Task: According to the scoping review abstract below, which databases were searched for studies?

Source text:
━━━━━━━━━━━━━━━━━━━━

DOI: 10.1111/eip.70217 ISSN: 1751-7885

Mobile Technology for Real‐Life Assessment of Positive and Negative Symptoms as well as Stress Among Individuals With Early Psychosis: A Scoping Review

Azusa Ishii, Keisuke Takano, Chihiro Moriishi, Alexander MacLellan, Kenta Kimura

ABSTRACT

Aim

This scoping review aimed to systematically provide an overview of existing findings on the use of ecological momentary assessment (EMA) and related mobile sensing to assess positive and negative symptoms, as well as stress, in individuals at clinical high risk for psychosis (CHR‐P) and those with first‐episode psychosis (FEP).

Methods

Following the PRISMA‐ScR guidelines, PubMed, PsycINFO, and Web of Science were searched for empirical studies published up to October 2025. Eligible studies assessed positive and negative symptoms and stress in daily life using EMA or related mobile sensing implemented on contemporary devices. Data were extracted on study characteristics, EMA design (sampling schedule, prompting logic, duration, completion rates), and domains assessed and were summarised descriptively.

Results

Ten studies (14 records) met the inclusion criteria. Most used smartphone‐based EMA with semi‐random prompts 4–10 times daily over 6–28 days. Six assessed positive symptoms, three negative symptoms and two stress. Symptoms were all assessed through self‐report EMA, while stress was assessed through self‐report EMA in one study and objectively through skin conductance in one. The reporting of completion, item validity, and incentive structure was inconsistent, limiting comparability across studies.

Conclusions

Self‐report EMA offers a feasible method for real‐world assessment of symptoms and stress; however, mobile sensing remains underutilised.

Implications

Future research should integrate EMA and related mobile sensing, employ validated indicators and standardise reporting practises to enhance methodological transparency and clinical utility.

━━━━━━━━━━━━━━━━━━━━

[Items listed in a dataset]
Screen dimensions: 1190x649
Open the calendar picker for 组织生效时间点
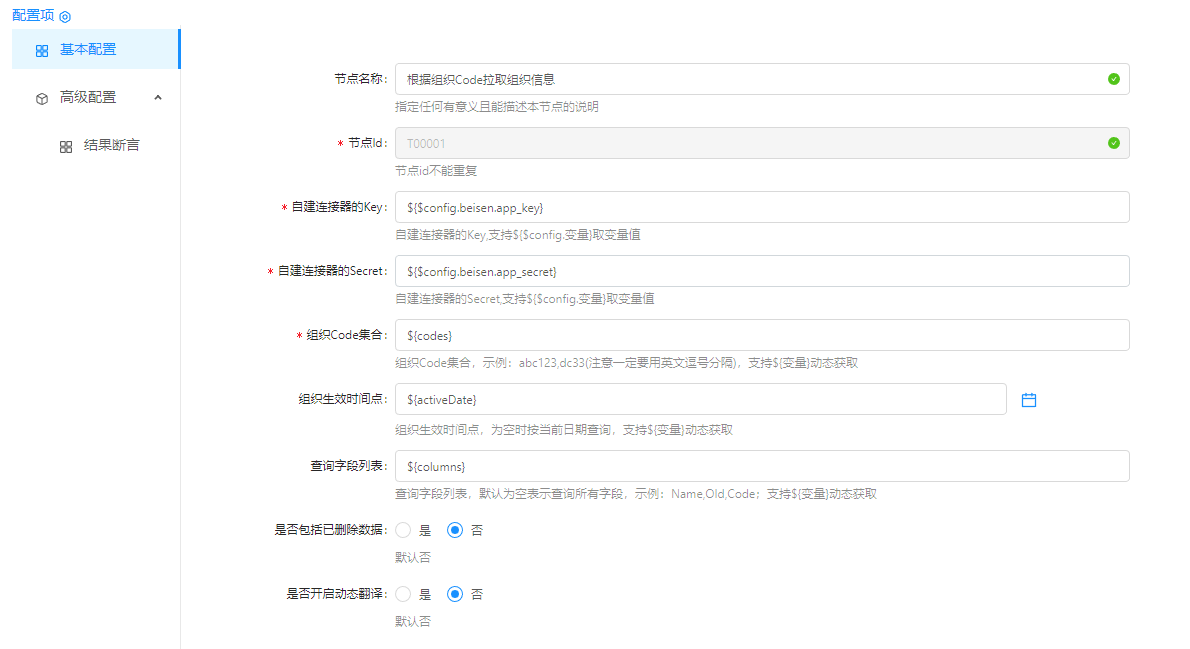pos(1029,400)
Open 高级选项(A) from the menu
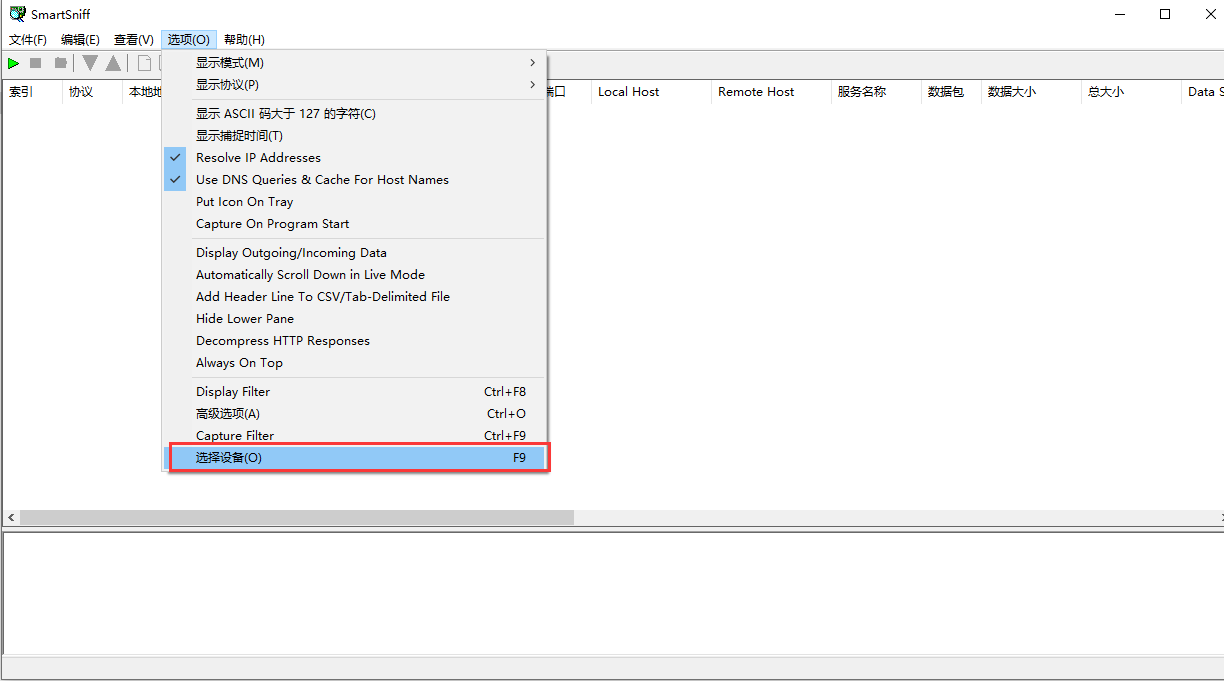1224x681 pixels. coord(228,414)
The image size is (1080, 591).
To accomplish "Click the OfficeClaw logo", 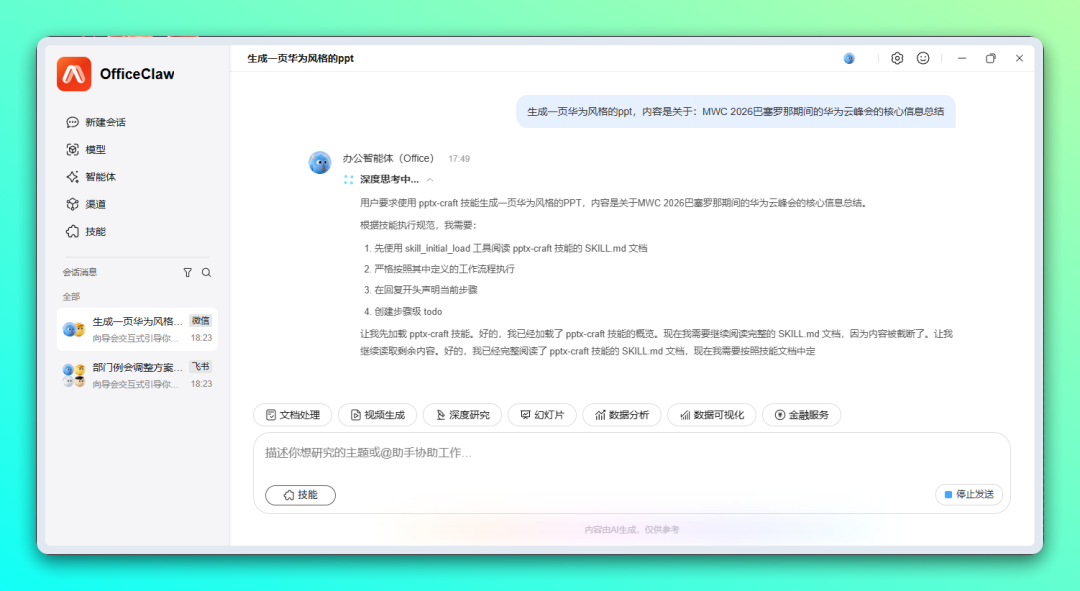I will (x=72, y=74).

━━━━━━━━━━━━━━━━━━━━

Answer area: PubMed, PsycINFO, and Web of Science